SHAREHOLDER PROPOSALS

     May 28, 1996, is the date by which shareholder proposals intended to be
presented at the 1996 annual meeting of shareholders must be received by the
Corporation to be considered for inclusion in the proxy materials relating to
that meeting.

OTHER MATTERS

     The Annual Meeting is called for the purposes set forth in the "Notice
of Annual Meeting". The Board of Directors has not been informed of any
matters other than those stated in the Notice that are to be presented at the
meeting. If any other business is brought before the meeting, the persons
named in the proxy will vote according to the recommendations of the Board of
Directors of the Corporation.


                                   BY ORDER OF THE BOARD OF DIRECTORS


                                                 /s/ Charles J. Woodin
                                                 SECRETARY
IMPORTANT:

     Please immediately mark, sign, date and return your Proxy in the enclosed
stamped, addressed envelope. If you attend the meeting, and if you so desire,
you may withdraw your Proxy and vote in person. THANK YOU FOR ACTING PROMPTLY.
12
<PAGE>


[LOGO]

PROXY
ANNUAL MEETING OF SHAREHOLDERS - NOVEMBER 10, 1995
THIS PROXY IS SOLICITED ON BEHALF OF THE BOARD OF DIRECTORS

     The undersigned hereby constitutes and appoints Alfred H. Hunt, III, and
Charles J. Woodin, and each of them, proxies with full power of substitution
to vote for the undersigned all shares of common stock of IFR Systems, Inc.
which the undersigned would be entitled to vote if personally present at the
annual meeting of shareholders to be held on November 10, 1995, at 10:00 a.m.
(C.S.T.), and any adjournment thereof, upon the matters described in the
accompanying Proxy Statement and upon any other business that may properly
come before the meeting or any adjournment thereof. Said proxies are directed
to vote or to refrain from voting as checked below upon the following
matters, and otherwise in their discretion:

THE BOARD OF DIRECTORS RECOMMENDS A VOTE "FOR" EACH OF THE FOLLOWING:

     1.   Election of Directors         Nominees:  Donald L. Graf and Ralph R.
                                                   Whitney, Jr.
               / /  FOR all nominees listed above
                    (except authority is withheld to vote for the following
                    named nominee, (if any)).

_______________________________________________________________________________

               / /  WITHHOLD AUTHORITY to vote for all nominees listed above.

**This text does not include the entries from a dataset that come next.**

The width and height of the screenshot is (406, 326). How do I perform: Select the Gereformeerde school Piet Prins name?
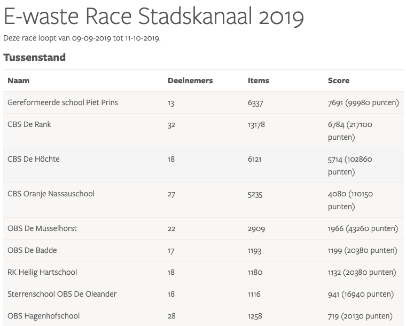pos(63,102)
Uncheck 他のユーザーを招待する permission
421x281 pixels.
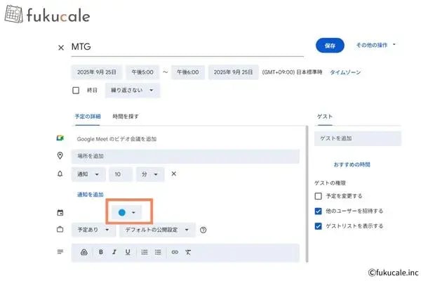(x=319, y=211)
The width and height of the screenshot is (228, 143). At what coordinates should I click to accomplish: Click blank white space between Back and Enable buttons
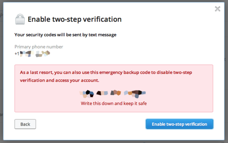91,124
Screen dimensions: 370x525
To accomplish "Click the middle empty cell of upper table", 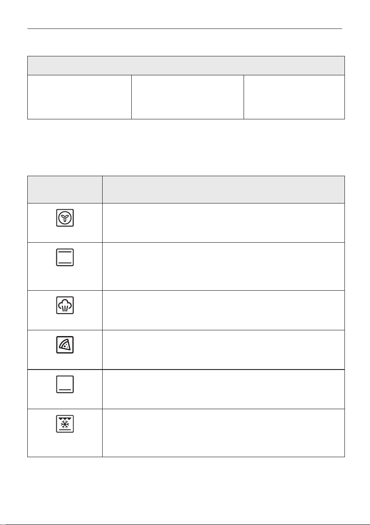I will click(x=188, y=97).
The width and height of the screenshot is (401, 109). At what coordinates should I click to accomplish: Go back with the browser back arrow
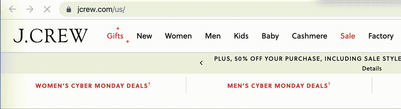(x=12, y=9)
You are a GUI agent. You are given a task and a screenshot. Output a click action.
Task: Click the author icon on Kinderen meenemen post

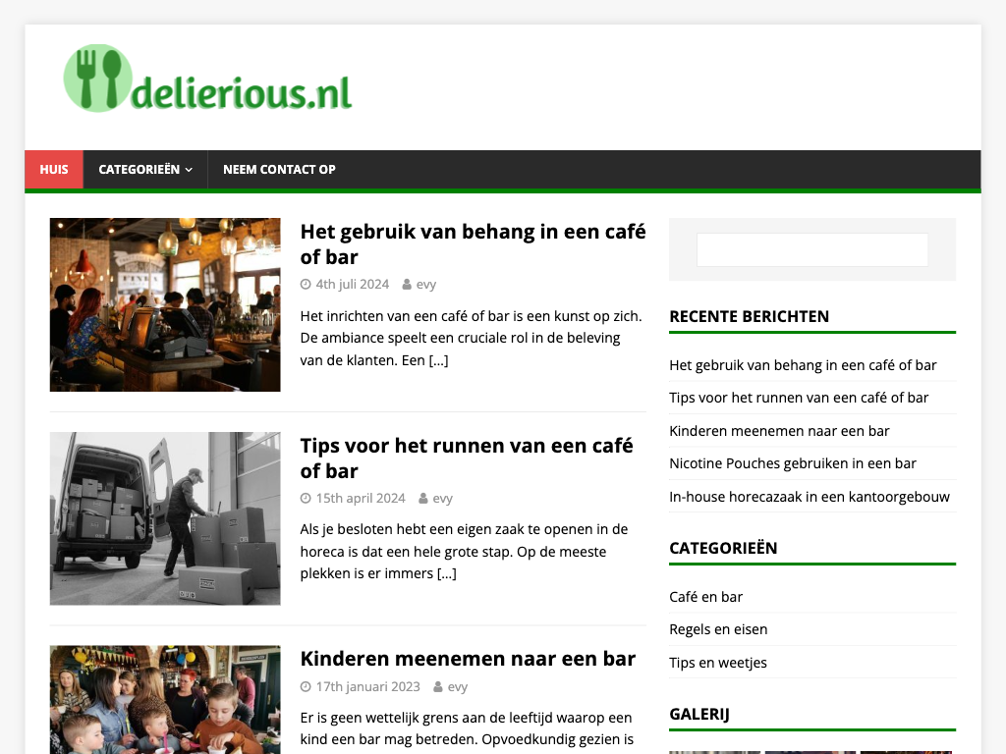click(437, 686)
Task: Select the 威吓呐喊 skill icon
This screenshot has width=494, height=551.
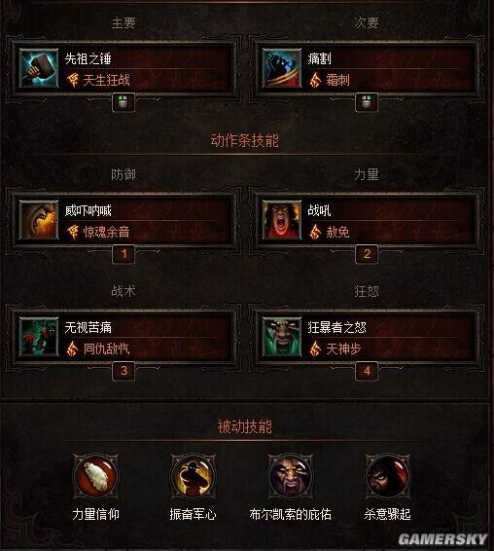Action: [39, 220]
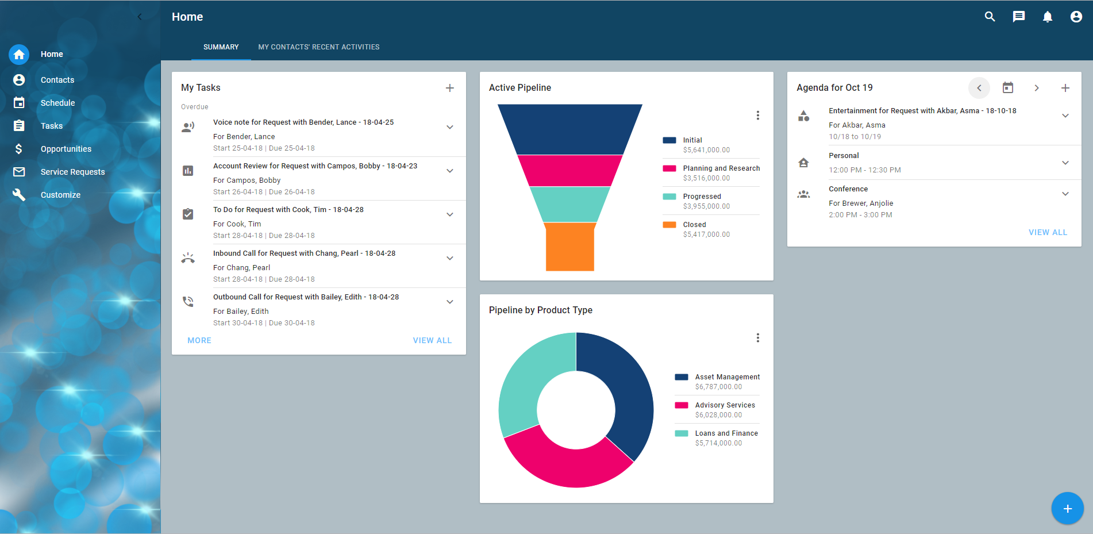Expand Account Review for Campos task
1093x534 pixels.
coord(449,171)
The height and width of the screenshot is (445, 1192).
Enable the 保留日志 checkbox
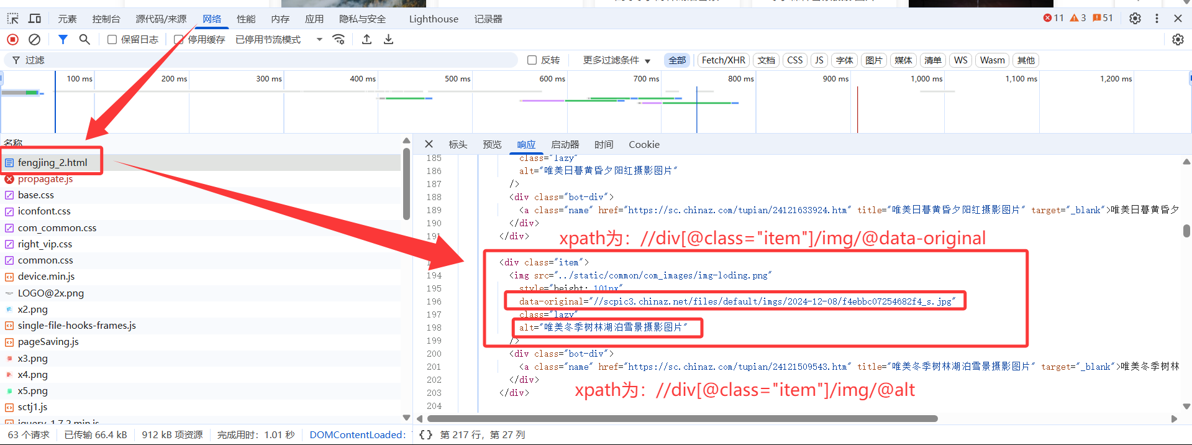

     2.   Ratification of the appointment of Ernst & Young LLP as independent
          auditors for the current fiscal year ending June 30, 1996.

              / / FOR   / / AGAINST   / / ABSTAIN

THIS PROXY WILL BE VOTED AS DIRECTED OR IF NO DIRECTION IS INDICATED, WILL BE
VOTED "FOR" NOMINEES IN ITEM 1 AND "FOR" ITEM 2.

               (CONTINUED AND TO BE SIGNED ON THE OTHER SIDE)

<PAGE>

                          (CONTINUED FROM OTHER SIDE)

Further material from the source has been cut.